Mais je digresse… incroyable mais vrai, partir voyager loin / longtemps m’a fait aimer Paris, qui l’eut cru? Pas moi en tout cas … Je me suis toujours sentie coincée, étriquée dans cette ville et n’hésitais pas à bassiner à qui voulait l’entendre que j’en avais marre tous ces parisiens aigris toujours réticents à me donner des cigarettes quand j’avais un coup dans le nez (houuu les méchants). J’ai toujours cru que l’herbe était plus verte ailleurs, les gens plus gentils, les parcs plus beaux, les hommes plus grands (ou le contraire, je sais plus).
Cette impression vient en partie du fait qu’il y a un côté désinhibant à vivre ou voyager à l’étranger versus vivre dans une ville qui nous est déjà familière : on a tout suite une plus grande légitimité à aller vers les autres, tester de nouvelles choses, se réinventer un personnage.
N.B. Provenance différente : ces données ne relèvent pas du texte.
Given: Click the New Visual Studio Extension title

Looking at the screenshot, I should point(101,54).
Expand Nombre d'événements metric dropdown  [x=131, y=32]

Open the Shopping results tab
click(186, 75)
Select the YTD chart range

A Paris, j’ai souvent eu l’impression de gratter l’amitié quand je parlais à un(e) quasi-inconnu(e) alors que c’est juste que je trouvais vraiment sa passion pour le baby-foot subaquatique super originale. Du coup ces dernières années j’ai changé de villes comme de petites culottes (six en huit ans quand même … de villes pas de petites culottes hein? ) pour renouveler sans cesse cette impression de “tout est possible” et je regardais avec des yeux ronds les gens qui me disaient qu’ils ne voyaient pas l’intérêt de bouger, de se confronter à l’inconnu. Depuis à peine un mois je me rends compte qu’ils avaient peut-être déjà cette faculté à voir l’aventure en bas de chez eux, les chanceux.
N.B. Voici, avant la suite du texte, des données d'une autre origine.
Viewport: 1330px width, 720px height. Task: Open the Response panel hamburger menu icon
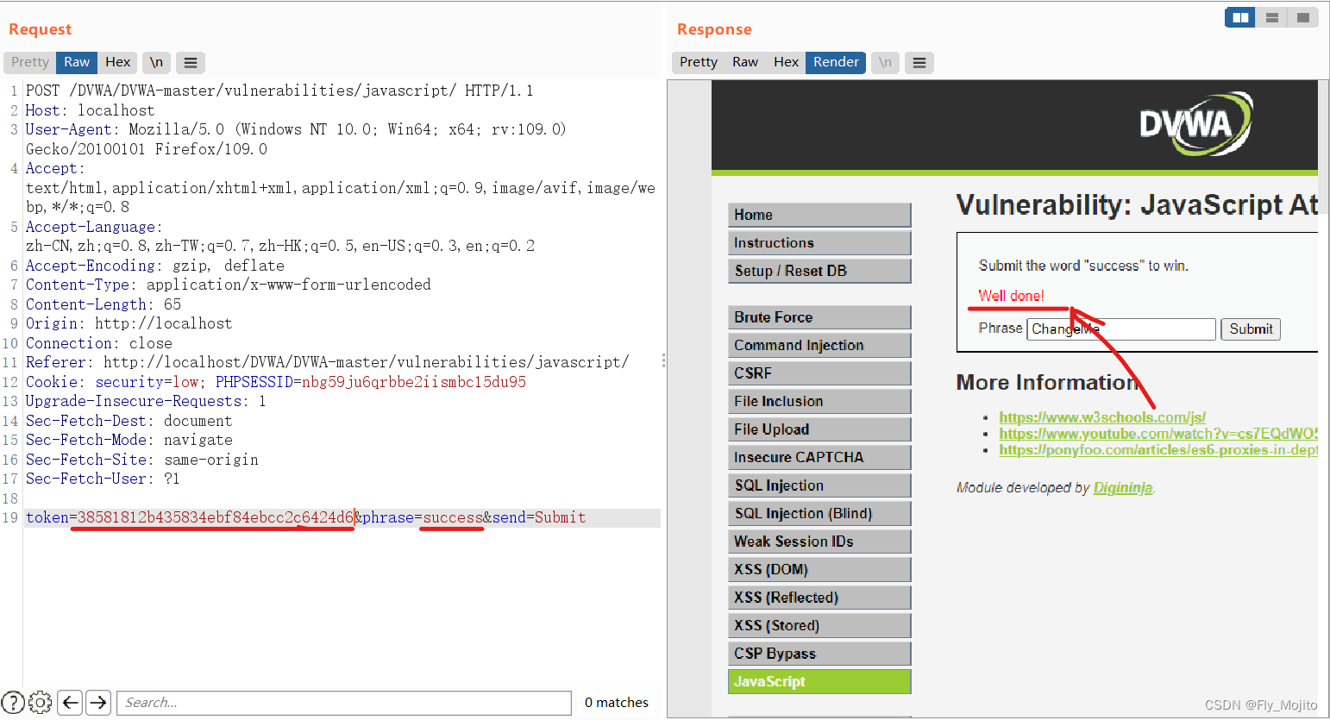(x=919, y=62)
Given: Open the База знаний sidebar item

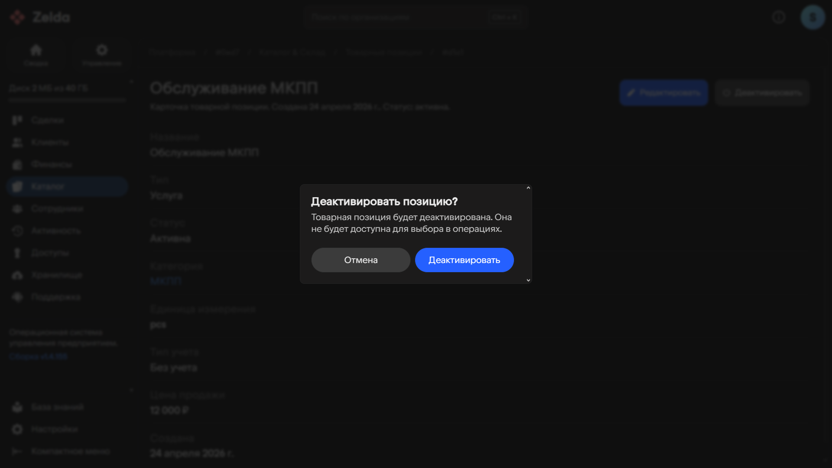Looking at the screenshot, I should tap(67, 407).
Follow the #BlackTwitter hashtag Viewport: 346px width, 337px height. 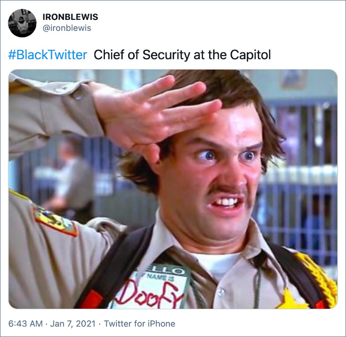pos(47,55)
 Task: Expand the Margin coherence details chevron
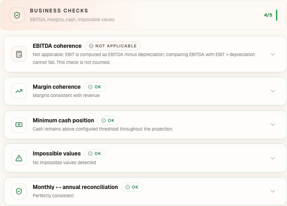pos(273,91)
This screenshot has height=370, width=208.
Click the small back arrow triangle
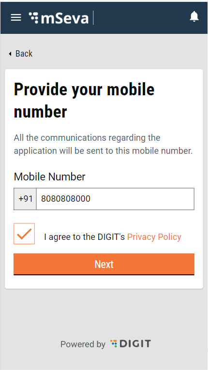tap(10, 54)
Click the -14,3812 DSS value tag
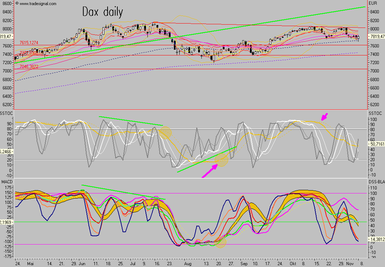385x267 pixels. pos(376,239)
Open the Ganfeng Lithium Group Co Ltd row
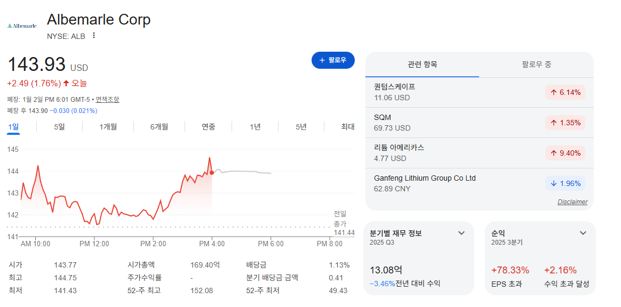 point(479,183)
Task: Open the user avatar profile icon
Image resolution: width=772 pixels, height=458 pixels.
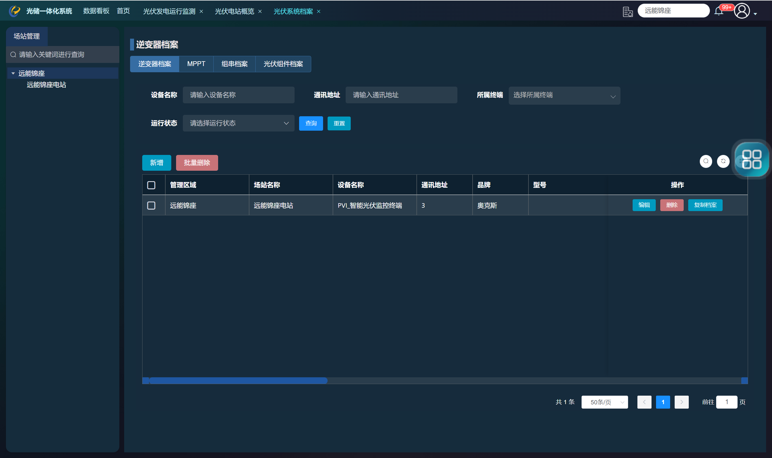Action: coord(742,11)
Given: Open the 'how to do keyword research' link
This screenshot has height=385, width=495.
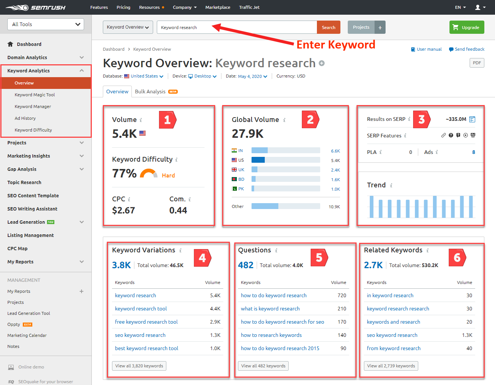Looking at the screenshot, I should click(x=274, y=295).
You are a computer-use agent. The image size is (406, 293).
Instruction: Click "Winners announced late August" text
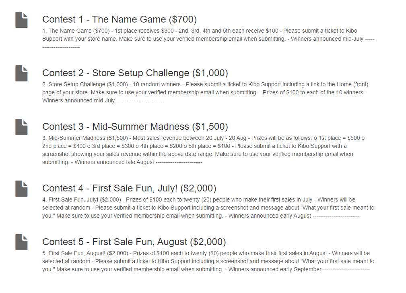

J’arrive enfin moi aussi à me sentir étrangère dans ma propre ville (j’ai vécu mon enfance et mon adolescence en banlieue au cas où la référence au RER A t’aurais échappée donc techniquement je ne suis pas vraiment parisienne mais on va faire comme si). C’est un sentiment qui fait pousser des ailes et donnent envie de faire des câlins à des inconnus (et non, contrairement aux apparences je ne me suis pas mise à fumer de la MDMA en pleine journée). Il y a tous les avantages (avoir ses repères) sans les inconvénients (se sentir paralysé par la routine) à redécouvrir un endroit qu’on connaît par coeur avec un regard neuf.
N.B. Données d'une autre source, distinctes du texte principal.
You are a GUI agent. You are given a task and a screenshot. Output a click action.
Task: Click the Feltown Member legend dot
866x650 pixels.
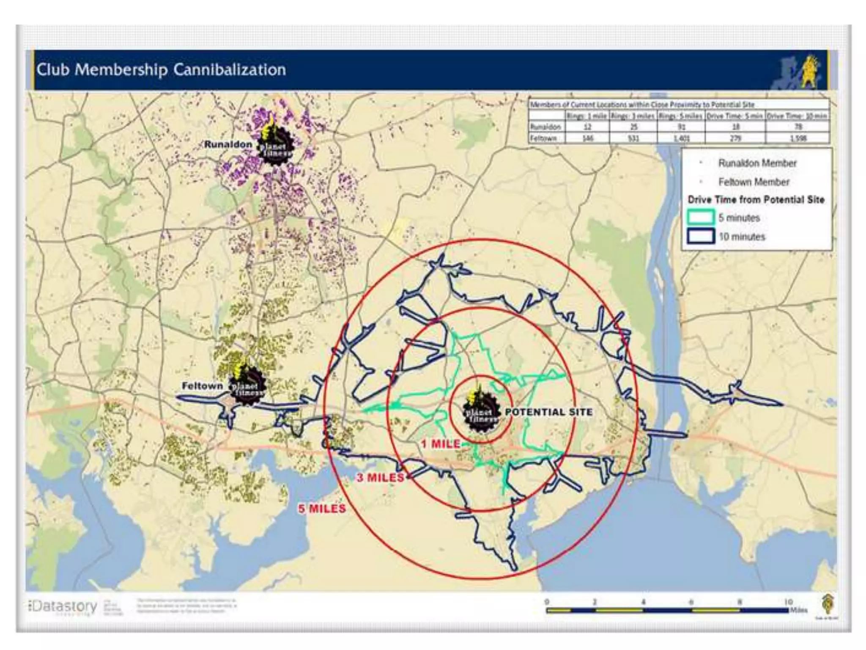701,182
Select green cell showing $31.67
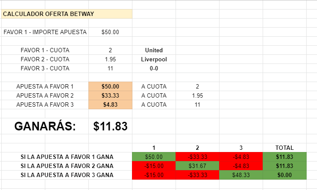This screenshot has width=317, height=190. pyautogui.click(x=198, y=166)
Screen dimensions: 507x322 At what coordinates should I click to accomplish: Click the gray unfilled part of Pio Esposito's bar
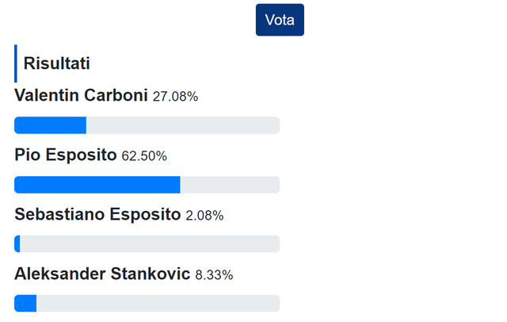(230, 185)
Des esprits cyniques seraient tentés de dire que c’est peut-être juste parce que je n’ai plus un job dans lequel je ne m’épanouissais plus (euphémisme bonjour) où me rendre tous les matins et que je peux me la péter en plein mois de mai pluvieux avec mon “hâle” (hé oui, après 5 mois à l’extérieur non-stop sous un soleil brûlant on me dit que j’ai “bonne mine” et je fais semblant de ne pas être super offensée). Et bien sur qu’ils ont raison et que j’ai une chance incroyable. Mais pas que.
Tout d’un coup un nouveau monde des possibles s’ouvre à moi. Un monde rempli d’arcs en ciel, (de pluie), de licornes, de siestes à rallonge et de beaux inconnus. Un monde dans lequel je vais enfin pouvoir tester ce nouveau club d’escalade, aller à Nuit Debout tous les jours (puis se rendre compte que ma motivation est inversement proportionnelle au niveau de pluie), tester ces applications merveilleuses que sont Tinder et Happn en tant que fraîche célibataire (avant de décider après un premier râteau que c’est décidément pas la panacée), envoyer timidement un mail à son magazine en ligne préféré pour voir si ça les intéresserait de publier des inepties sur ma vie, décider d’apporter son aide dans l’asso en bas de sa rue et ne faire que 20% de toutes ces choses parce qu’on est trop occupé à boire des bières et à récupérer de ses cuites. Conclusion : ne croyez pas les gens qui disent que voyager a révolutionné leur vie. Mais laissez leur le bénéfice du doute s’ils disent se sentir plus heureux.
En attendant j’ai pris mes billets pour aller vivre à Berlin pendant l’été. Tout ça pour ça ? Oui, mais cette fois-ci j’ai très envie de revenir.